▶ _Task objective_
Rewrite the stretch from the line containing "Click the Altura del texto input field" through the end of the data, swapping "input field" for "text box" and keeping everything else unchanged. Leave the pictures out of your answer.

[A block of data]

::::::::

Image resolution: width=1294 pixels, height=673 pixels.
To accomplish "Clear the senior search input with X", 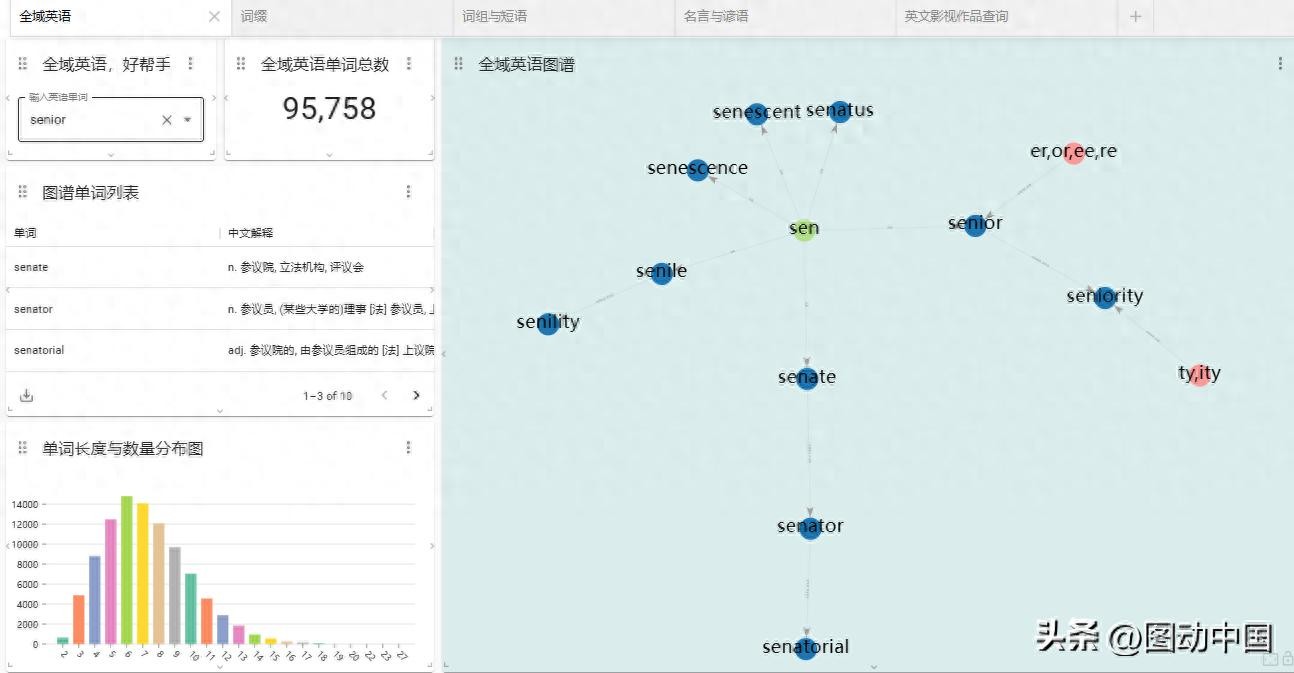I will [167, 120].
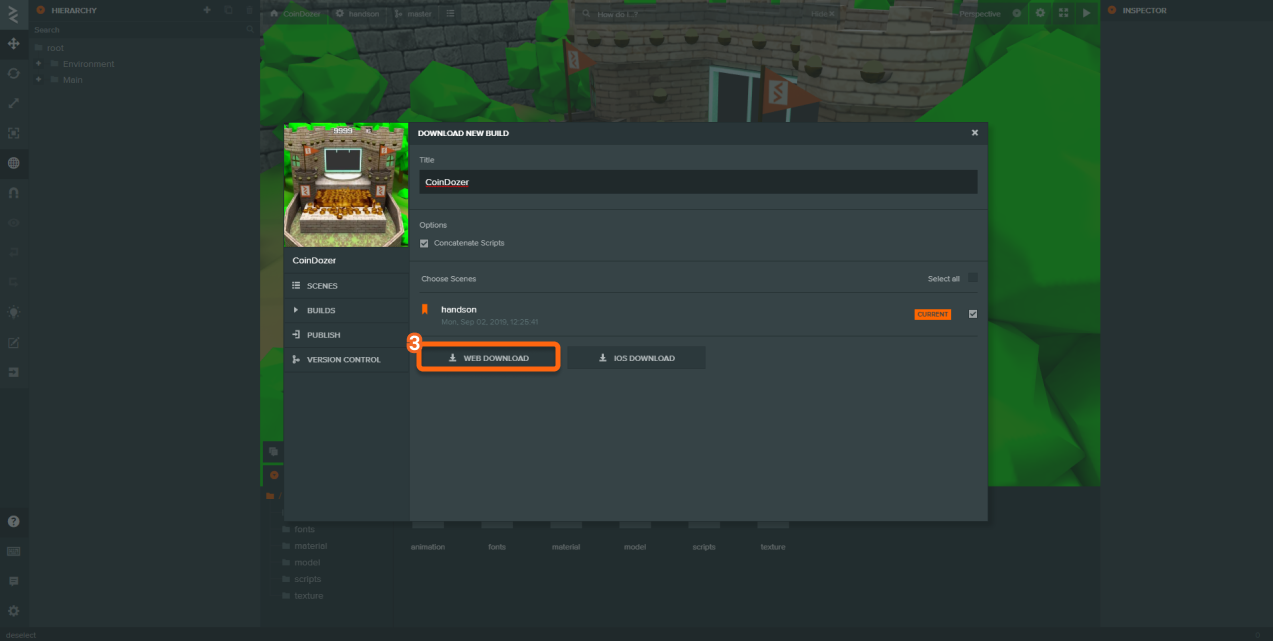Uncheck the Concatenate Scripts option
1273x641 pixels.
point(424,242)
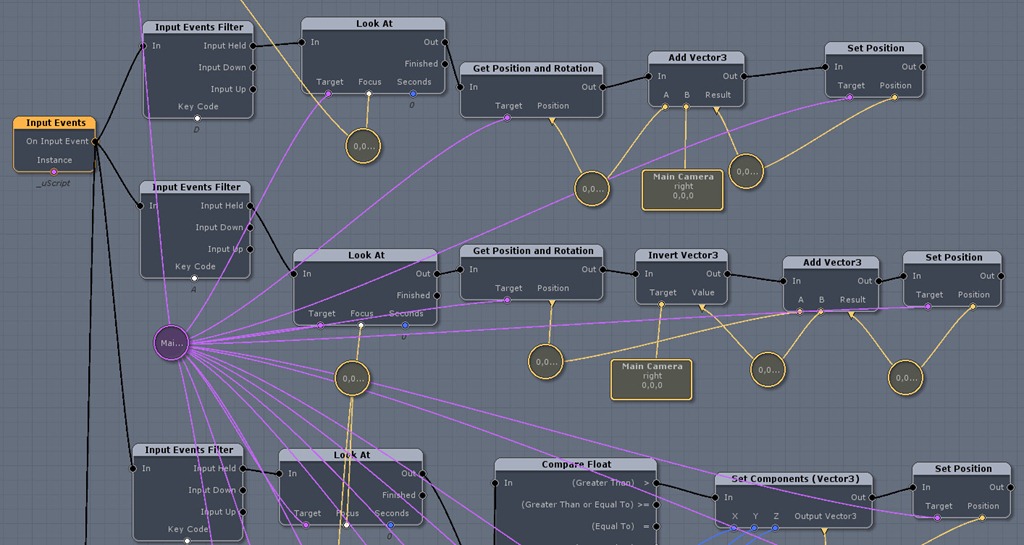Click the Key Code socket labeled D
This screenshot has height=545, width=1024.
[197, 118]
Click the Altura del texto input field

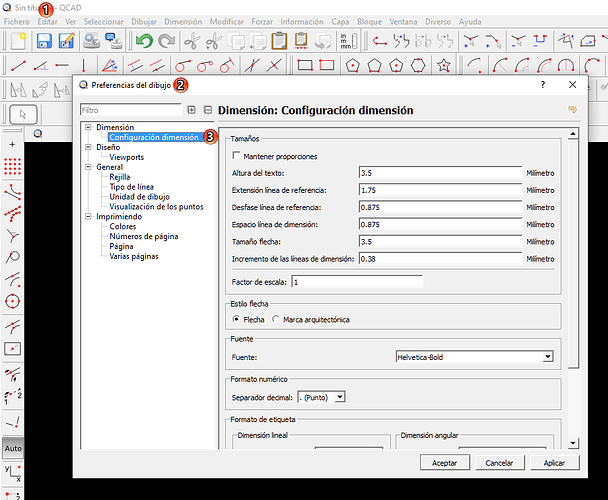click(440, 173)
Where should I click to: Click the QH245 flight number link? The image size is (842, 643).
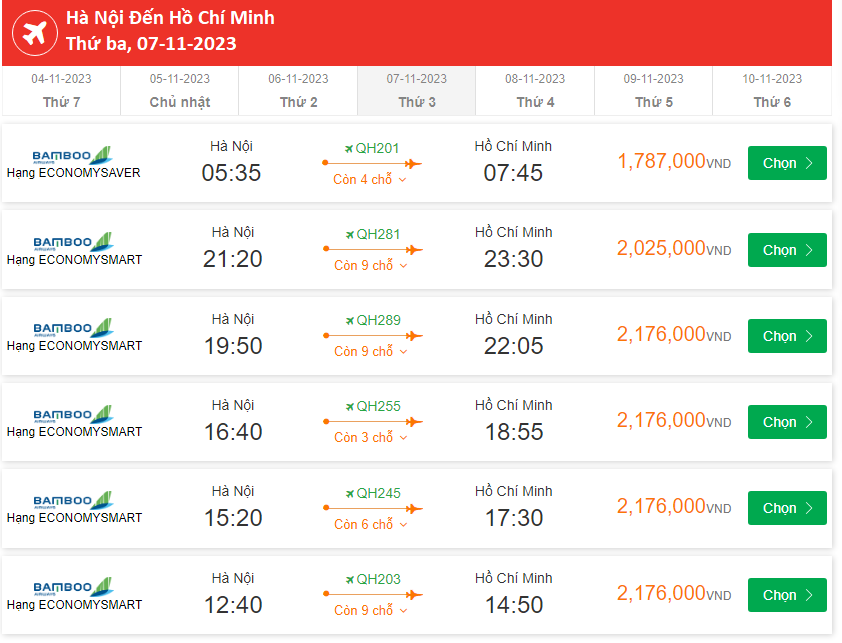point(378,493)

::::::::

▶ _Exercise output_
Click the Altura del texto text box

click(440, 173)
Where should I click to: Click the QH245 flight number link? The image size is (842, 643).
point(378,493)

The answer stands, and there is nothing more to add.